Mitochondria: Structure, Functions, and Diseases

Introduction

• Mitochondria play a vital role beyond energy metabolism, including cellular homeostasis.
• Their structure, function, and pathology are interconnected, making isolated study difficult.
• Overview of mitochondrial research contributes to understanding various human diseases, including:
  • Genetic mitochondrial cytopathies
  • Parkinson's and Alzheimer's disease
  • Diabetes
  • Cancer

Part 1: Structure of Mitochondria

A. Morphology and Organelle Interactions

• Traditional view: small, bean-shaped organelles scattered in the cytosol.
• Higher-resolution techniques reveal dynamic structures:
  • Can be punctate or organized as a reticulum.
  • Movement along microtubules (energy focus) and actin filaments (other functions).
  • Switching states is important for cellular processes (e.g., cell cycle dependence).
• Interactions with other organelles (e.g., ER, lysosomes) are crucial for functions such as:
  • Calcium movement and protein response coordination.

B. Fusion-Fission Cycle of Mitochondria

• Fusion involves:
  • Outer membrane fusion (mitofusins Mfn1, Mfn2).
  • Inner membrane fusion (Opa1).
• Fission regulated by Drp1 and Fis1, crucial for quality control.
• Mutations in key proteins (Pink1, Parkin, Drp1) associated with diseases like Parkinson's.

C. Internal Structure

• Three distinct membranes: outer, inner boundary, and cristae membranes.
• Each space has different protein compositions, with cristae being central to oxidative phosphorylation.
• Morphological changes reflect functional states (orthodox vs. condensed states).

D. MtDNA: Structure and Packaging

• Mitochondria have their own DNA (mtDNA), 16kb in humans, encoding 13 proteins.
• Nucleoids: irregularly shaped complexes containing mtDNA and transcription factors.
• Limited repair leads to mutations, resulting in heteroplasmy.

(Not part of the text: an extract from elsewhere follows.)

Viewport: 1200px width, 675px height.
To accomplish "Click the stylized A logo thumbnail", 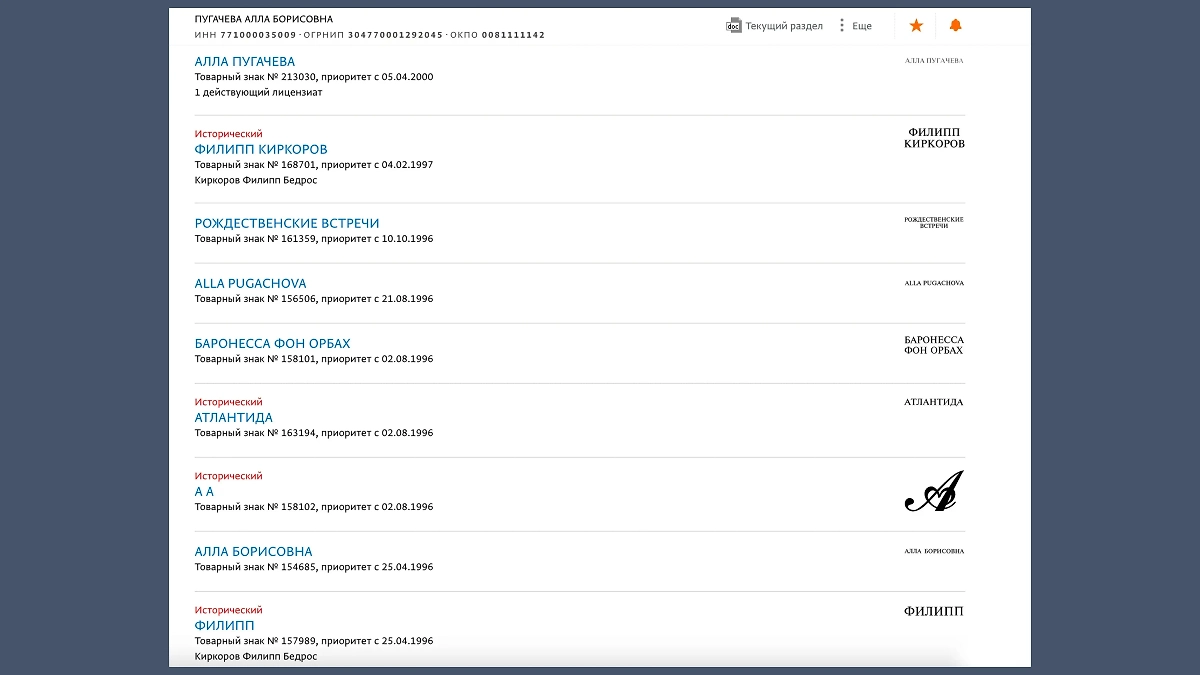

E. Import of Proteins into Mitochondria

• Mitochondrial proteins are primarily encoded by nuclear genes.
• Several translocation pathways exist, including:
  • TOM complex for outer membrane entry.
  • TIM complexes for inner membrane and matrix targeting.
  • SAM for outer membrane assembly.

Part 2: Mitochondrial Functioning in Intermediary Metabolism

A. Post-Translational Modifications

• Mitochondria are central to carbohydrate, fat, and amino acid metabolism.
• Integration involves feedback by metabolites and signaling pathways.
• Key metabolites (ATP, NAD, acetyl CoA) influence metabolic processes via:
  • Direct effects on enzymes.
  • Inducing post-translational modifications.

B. Pyruvate Dehydrogenase

• Converts pyruvate to acetyl CoA, linking glucose metabolism.
• Regulated by reversible phosphorylation and affected by various tissue conditions.

C. Succinate Dehydrogenase

• Complex II of the respiratory chain, linking Krebs cycle and energy metabolism.
• Deficiencies can lead to tumors (e.g., paragangliomas).

D. ATP Synthase

• Essential for ATP production; organized in distinct subunits.
• Involved in apoptosis as part of the mitochondrial permeability transition pore (MPT).
• Can also be found in the plasma membrane under certain conditions.

Part 3: Mitochondria in Apoptosis

• Mitochondria act as central executioners in apoptosis, responding to both extrinsic and intrinsic signals.
• Release of cytochrome c activates caspase cascade leading to cell death.
• Bcl-2 family proteins regulate apoptosis by controlling pro-apoptotic and anti-apoptotic signals.

Part 4: Control of Mitochondrial Levels

A. Biogenesis

• Mitochondrial biogenesis is triggered by various intrinsic signaling pathways monitoring mitochondrial function (e.g., AMP kinase, PGC-1).

B. Mitophagy

• Process of removing dysfunctional mitochondria, crucial for quality control.
• Triggered by several receptor proteins and mechanisms involving PINK1 and Parkin.

Part 5: Mitochondria in Disease

A. Oxidative Phosphorylation Deficiencies

• Most common inborn errors of metabolism, leading to various syndromes.
• Mutations can affect both mtDNA and nuclear genes involved in OXPHOS.

B. Fatty Acid Oxidation Disorders

• Key for energy homeostasis; defects can lead to severe clinical presentations.

C. Mitochondria and Cancer

• Altered metabolism in cancer cells (Warburg effect); high levels of free radicals and mitochondrial damage are observed.

D. Mitochondria in the Innate Immune Response

• Critical role in antiviral responses, involving signaling pathways and mitochondrial proteins.

E. Mitochondria and Neurodegeneration

• Mitochondrial dysfunction linked to neurodegenerative diseases (e.g., Parkinson's, Alzheimer's).
• Focus on oxidative stress, mitochondrial dynamics, and quality control.